## WHAT THE TASK ASKS
Output all of the entries exactly as written.

INFORMATION GIVEN below:

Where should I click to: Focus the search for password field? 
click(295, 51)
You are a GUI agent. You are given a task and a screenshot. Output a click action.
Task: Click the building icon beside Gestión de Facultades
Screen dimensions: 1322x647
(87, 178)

End of INFORMATION GIVEN.

## COMPLETED EXERCISE
Where should I click to: Focus the search for password field? 
click(295, 51)
You are a GUI agent. You are given a task and a screenshot. Output a click action.
Task: Click the building icon beside Gestión de Facultades
Screen dimensions: 1322x647
(87, 178)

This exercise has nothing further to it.